Since the number of Roth IRA conversions per year is unlimited, and we have the ability to unconvert the Roth IRA conversions, there’s a fantastic strategy to Roth IRA conversions to minimize your taxes!

We previously explored roth conversion strategies [1] like increasing your basis to avoid taxes, but if you’re ready to convert the taxable portion of your traditional IRA, this one might be for you!

Roth IRA Conversion Strategy

Here’s the plan to execute the Roth IRA conversion strategy:

Create multiple traditional IRAs. For example, if you have a $100,000 traditional IRA to convert, separate it into 4 $25,000 traditional IRAs.

Convert each IRA. For each account, make a traditional IRA conversion to a Roth IRA [2]. You’ll want to keep each new Roth IRA separate.

Invest differently. In your new Roth IRAs, you’ll want to take a separate investment approach. Separating by each asset class would probably make the most sense and gives the most flexibility.

Monitor Returns. Since each Roth IRA holds a different asset class, the returns will vary. If the value goes up, leave it alone.

Recharacterize. Select the accounts where the value went down, which could be all, some, or none, of the new Roth IRAs. Reverse the conversions with a recharacterization [3] by the tax deadline [4] on April 15 (or by October 15 with an extension [5]), for Roth IRA conversions.

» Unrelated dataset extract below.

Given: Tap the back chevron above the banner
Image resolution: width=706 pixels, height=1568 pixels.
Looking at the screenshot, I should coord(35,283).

Tax Savings. With this strategy you’ll avoid paying taxes on money you lost, without having to recharacterize the entire conversion, allowing you to keep the conversions on the winners!

Tips and Tricks

Reconvert. You can later reconvert the money that you recharacterized, but there is a waiting period of at least 30 days and at least until the next year. You’ll be able to reconvert at a lower value, which means lower taxes.

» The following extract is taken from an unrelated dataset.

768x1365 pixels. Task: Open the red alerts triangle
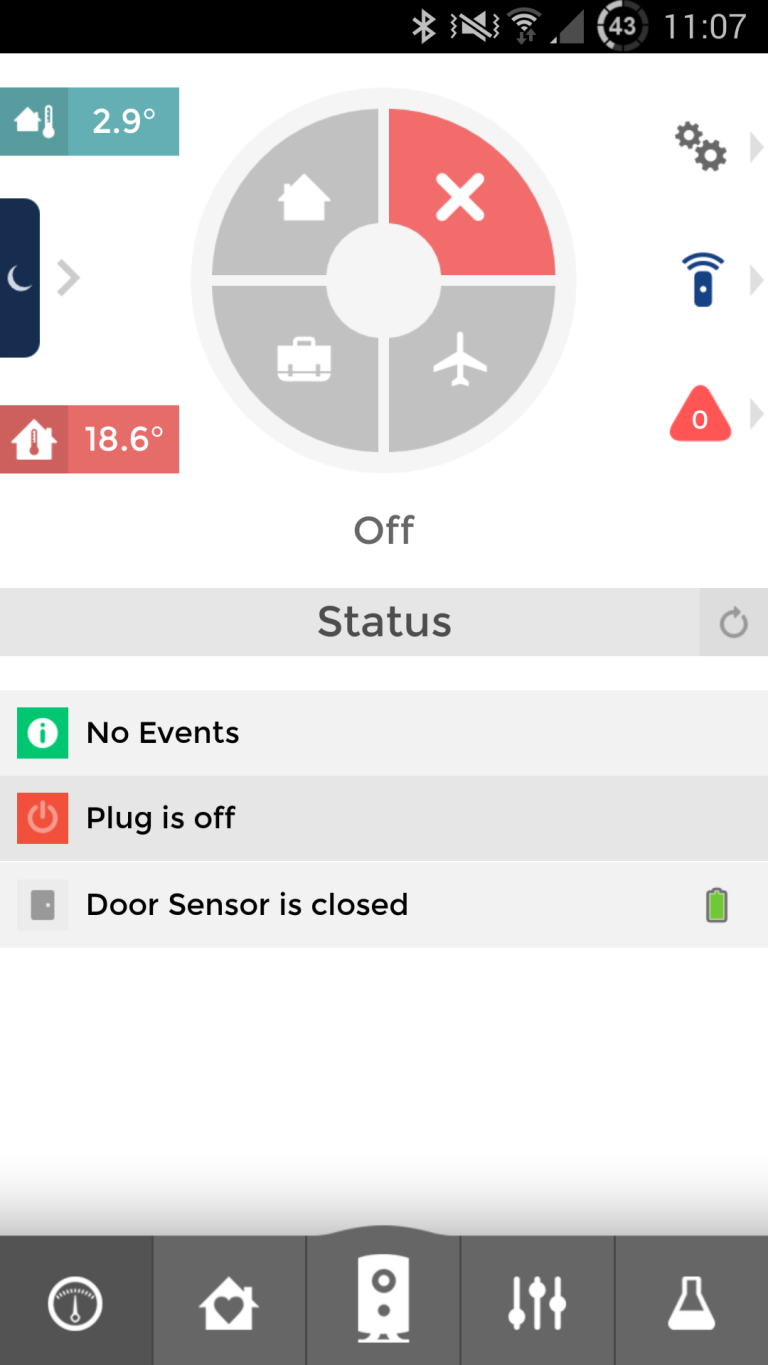pos(700,414)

Rebalance and Consolidate. After you’re done converting, you can put the Roth IRAs back together for a more simplified record keeping.

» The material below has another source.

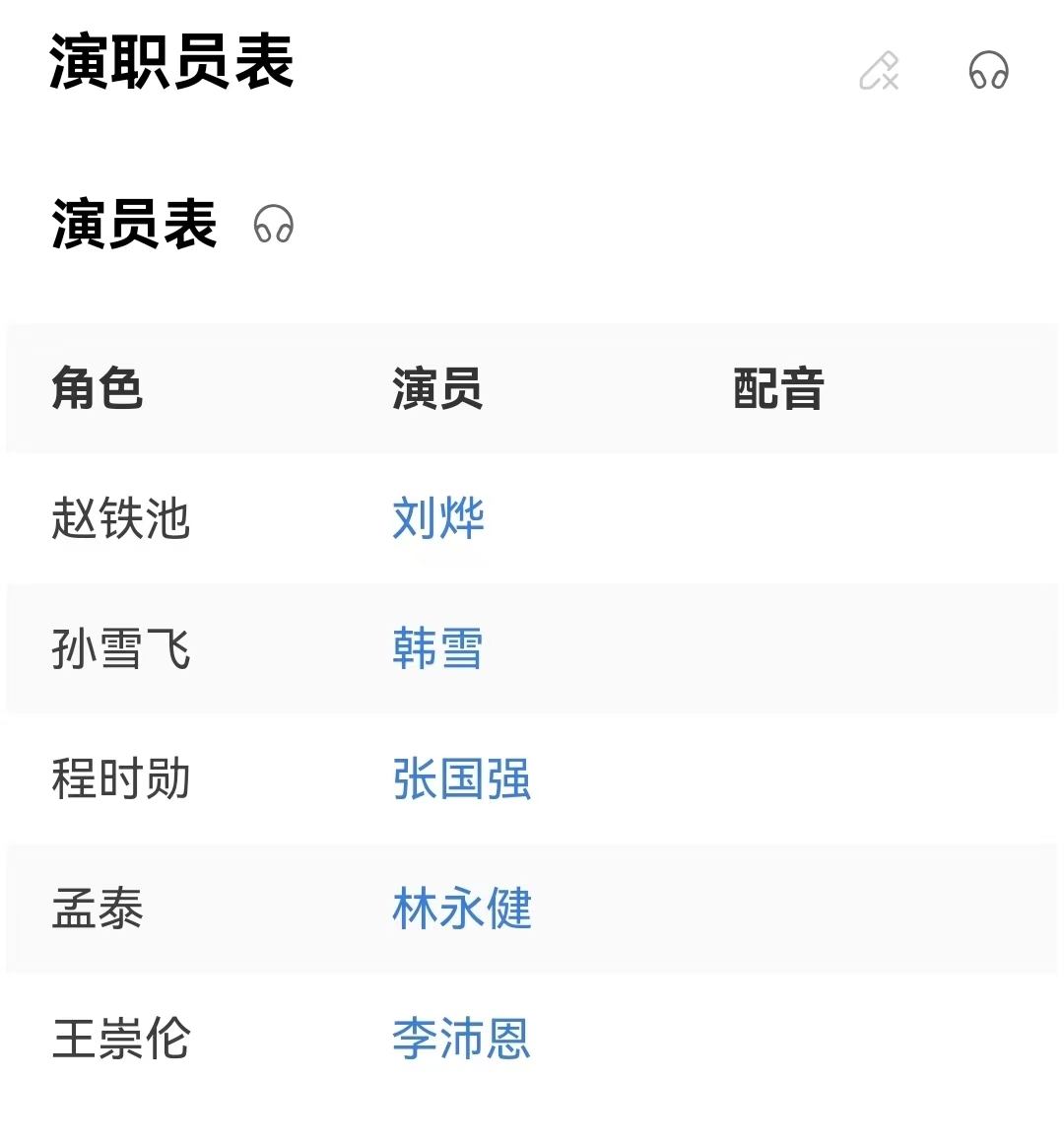Open actor link 李沛恩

Keep Good Records. The paperwork on this one could get very complicated if you take it to the extreme. Be sure to keep good records so you don’t make tax time next year a real headache!

Communicate Clearly. If you have multiple accounts, you’ll need to work closely with your broker to make sure the correct conversions and recharacterizations take place. I make Roth IRA conversions and recharacterizations at Vanguard [6].